Toen deze week de data van de worldcup bekend raakten en alle zon- en feestdagen geclaimd werden door de worldcup werd moord en brand geschreeuwd. Het was vrij duidelijk dat de oppositie vanuit Paal-Beringen werd georchestreerd. Daar zagen ze de bui al hangen: de nieuwe worldcup zat bij de concurrent en die had al de Superprestige. Dat zou de Ethias-, DVV- en Rectavitcrossen – toevallig georganiseerd door Golazo – reduceren tot wat ze in werkelijkheid zijn: bric-à-brac.

Een beetje jammer en tegelijk een beetje hypocriet vond ik de tussenkomst van Sven Nys in dit hele debat. Nys is de baas van Telenet Baloise Lions dat blij zou moeten zijn met de hervormingen, als ze verder zouden kijken dan hun neus langs is. Met een andere pet aan is Nys ook salesmanager en pr-man van Golazo en met nog een andere pet vader van een aanstormend talent dat maar al te graag in het veld zijn boterham zou verdienen op de wijze dat pa dat ooit heeft gedaan – veel winnen en veel startgeld krijgen.
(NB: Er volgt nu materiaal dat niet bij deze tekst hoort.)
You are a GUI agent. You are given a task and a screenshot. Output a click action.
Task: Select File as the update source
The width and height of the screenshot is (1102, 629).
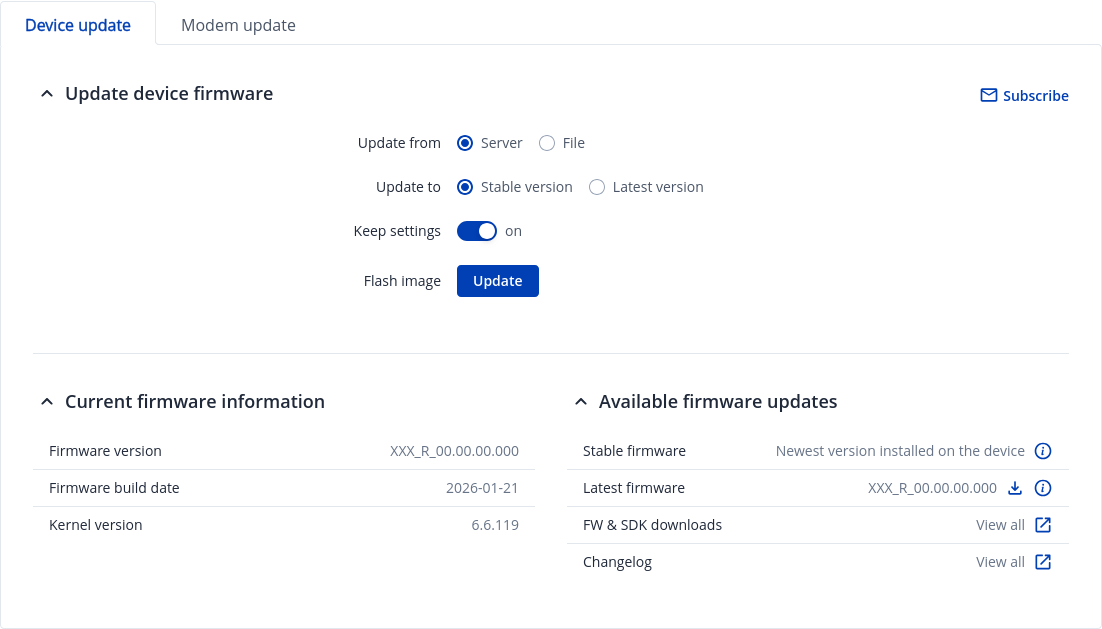[x=547, y=143]
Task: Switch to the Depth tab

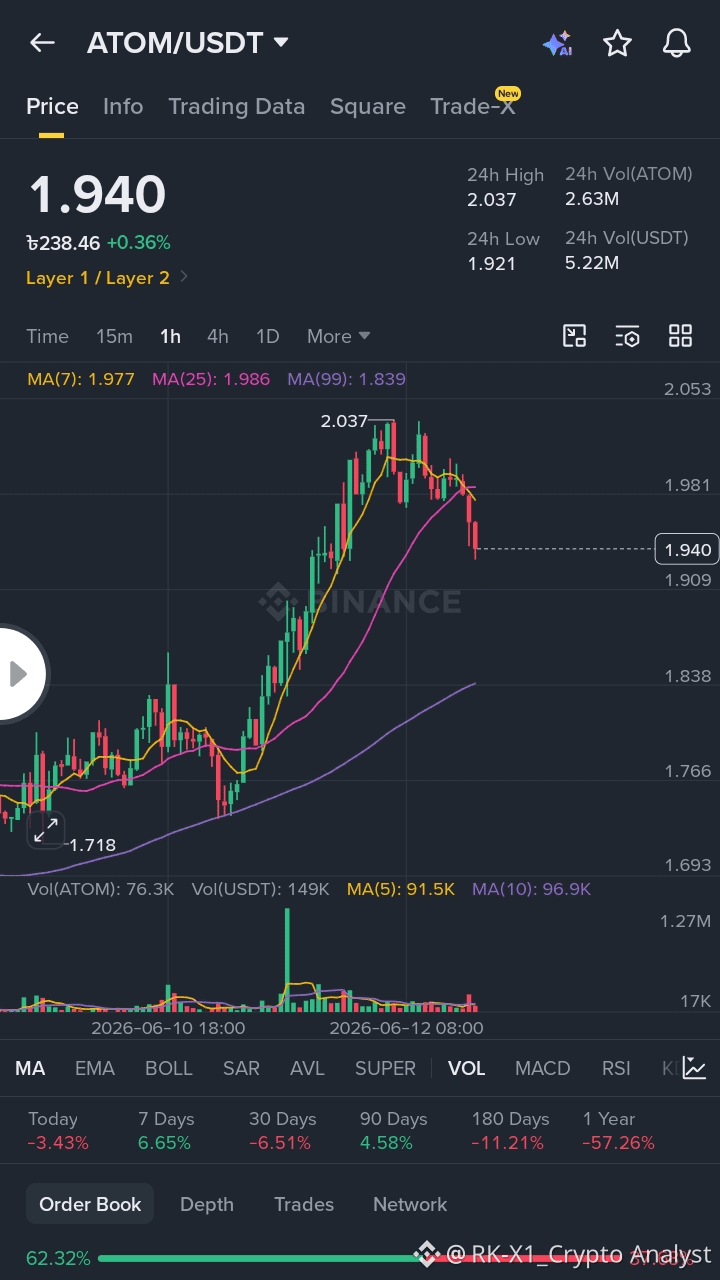Action: point(207,1204)
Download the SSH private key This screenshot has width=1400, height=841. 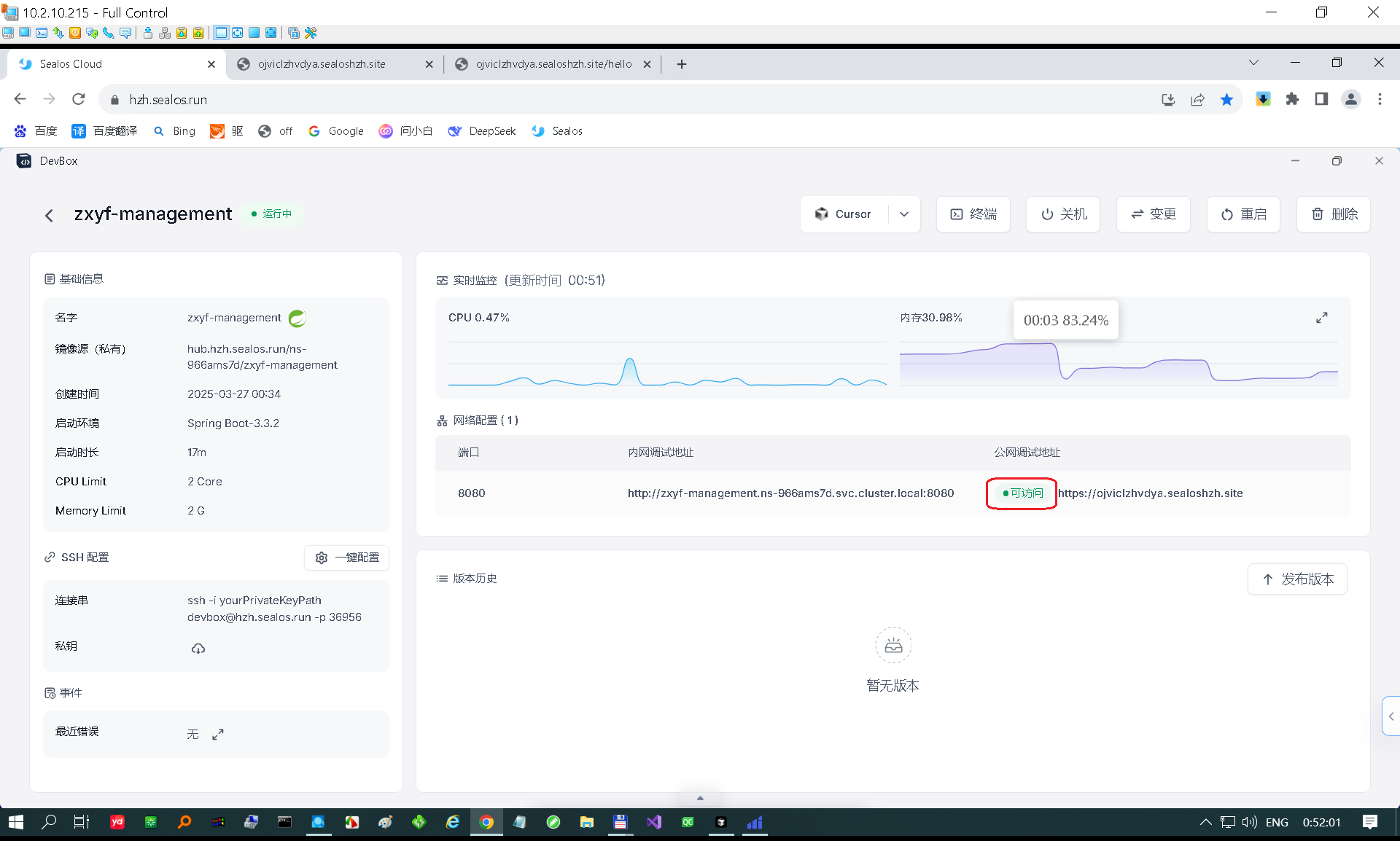click(x=198, y=649)
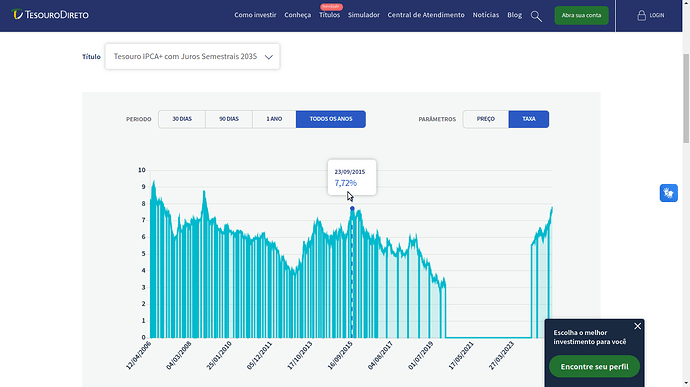Switch chart parameter to PREÇO
The image size is (690, 387).
[x=486, y=119]
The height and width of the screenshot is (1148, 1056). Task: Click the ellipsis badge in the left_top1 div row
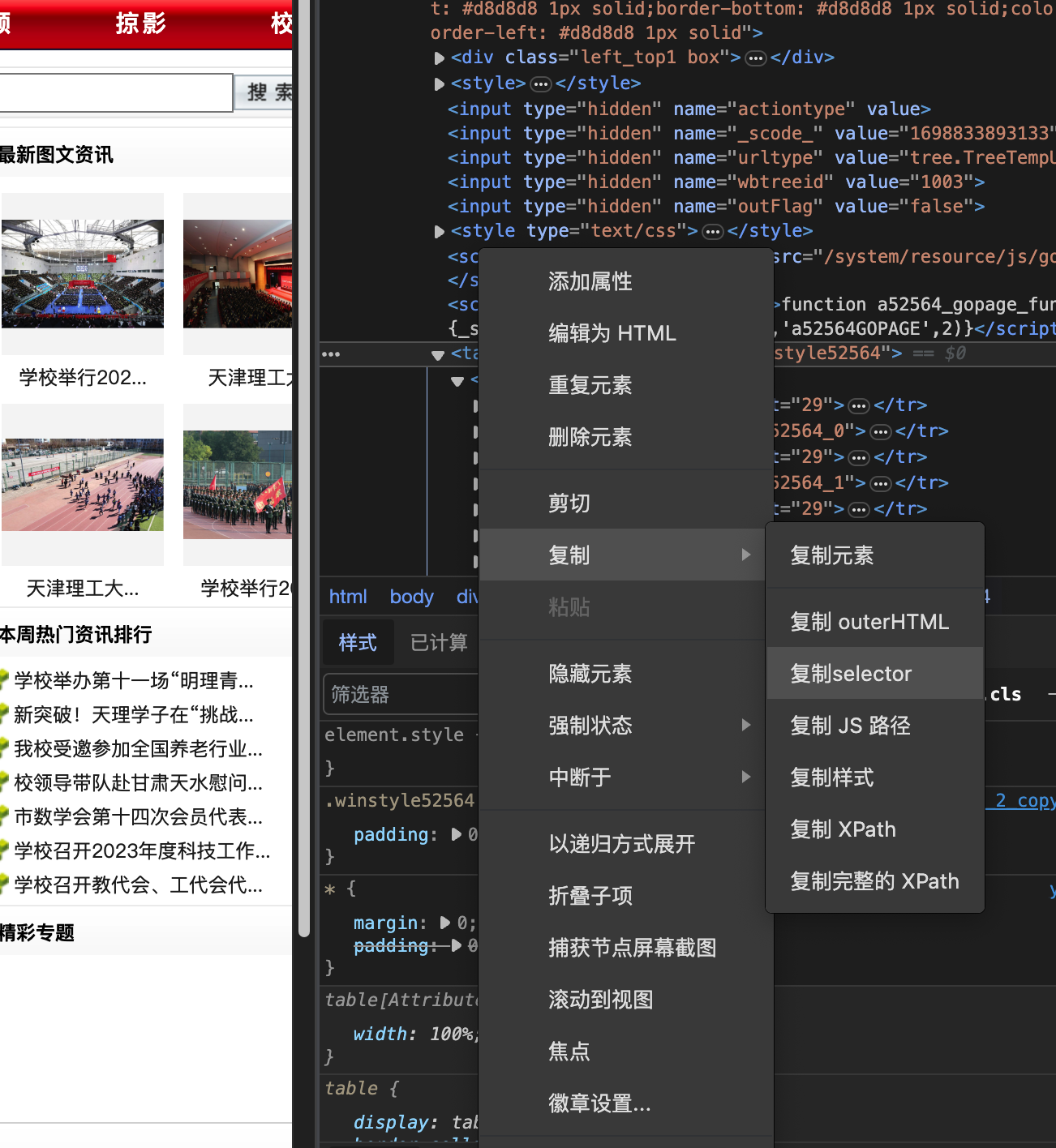click(x=755, y=58)
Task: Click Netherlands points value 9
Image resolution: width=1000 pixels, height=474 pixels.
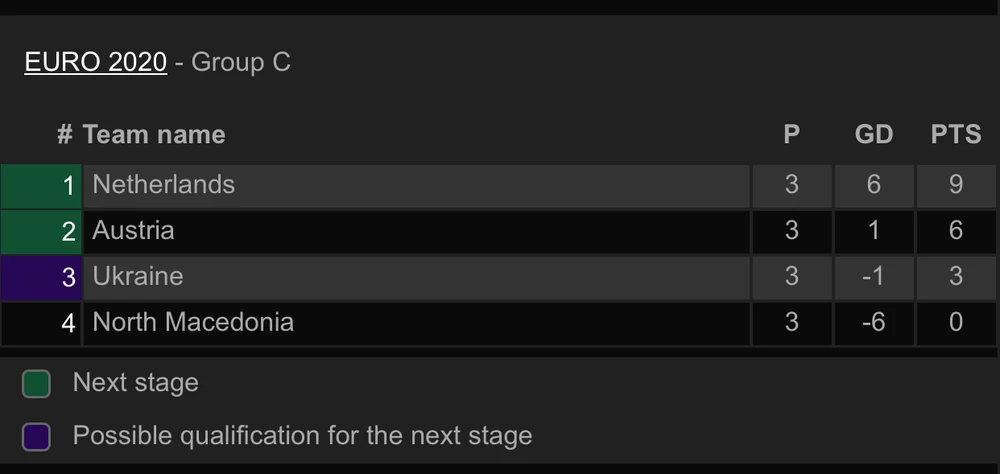Action: 956,185
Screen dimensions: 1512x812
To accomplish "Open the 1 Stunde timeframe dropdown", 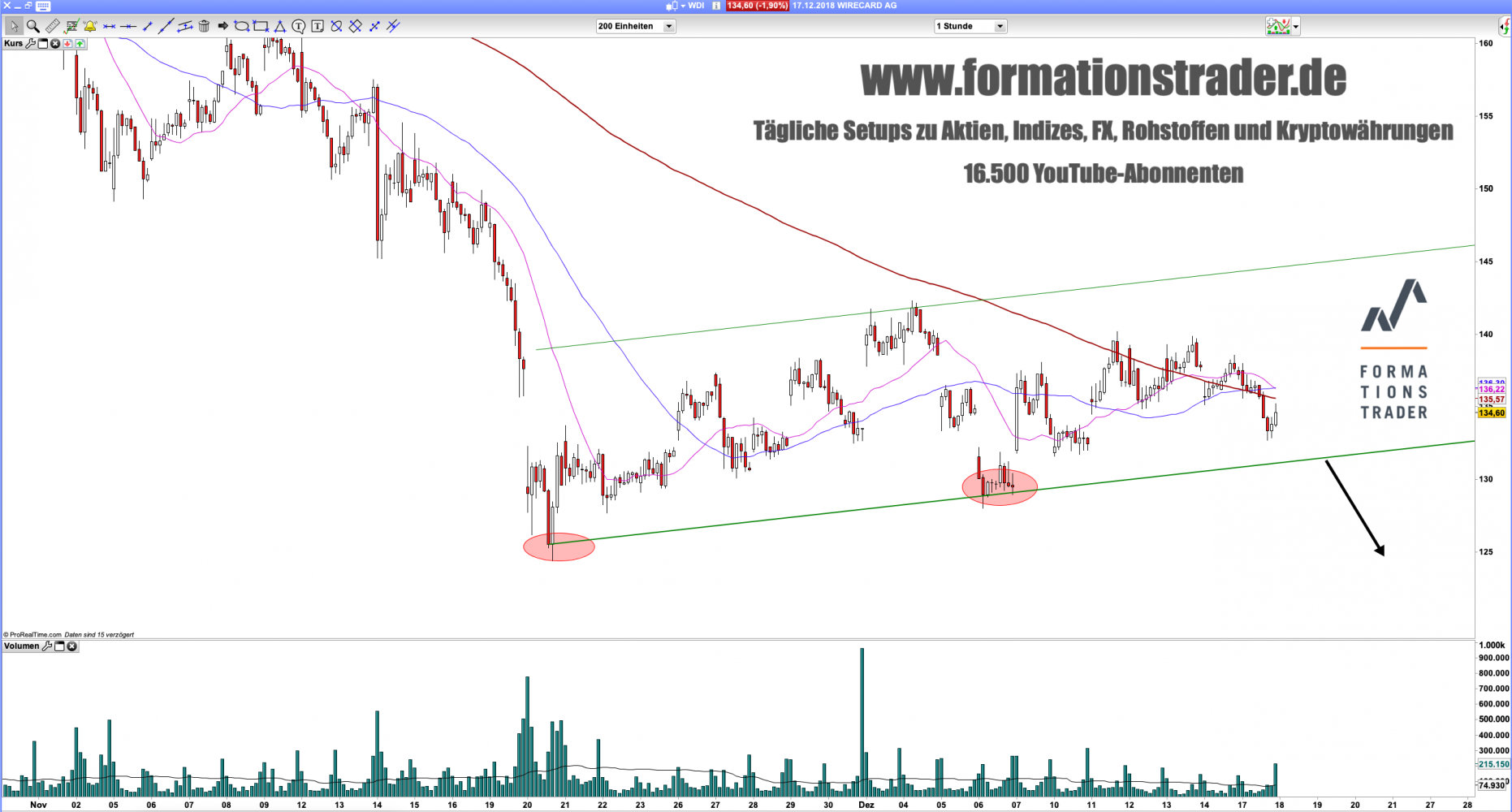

Alleen al daarom is Sven Nys niet geloofwaardig en had hij beter gezwegen.

Een gebald veldritseizoen van twintig goede wedstrijden met een garantie op deelname van de beste atleten – lees: Mathieu van der Poel en Wout van Aert en anderen – die ook op de weg of op de mountainbike hun ding willen doen is de enige manier om de leefbaarheid van die discipline te bevorderen en de Vlaamse modder te overstijgen.

Vanaf oktober 2020 zullen er enerzijds 1A-crossen bestaan en daarnaast veel 1B-crossen, vooral dan in Vlaanderen. De 1B’s zullen het iets zwaarder krijgen om hun geldbakje in één dag gevuld te krijgen. De B-renners ook. De cross is al te lang het OCMW geweest van gebuisde wegrenners. Nu grote kampioenen interesse tonen is een nieuw format op zijn plaats.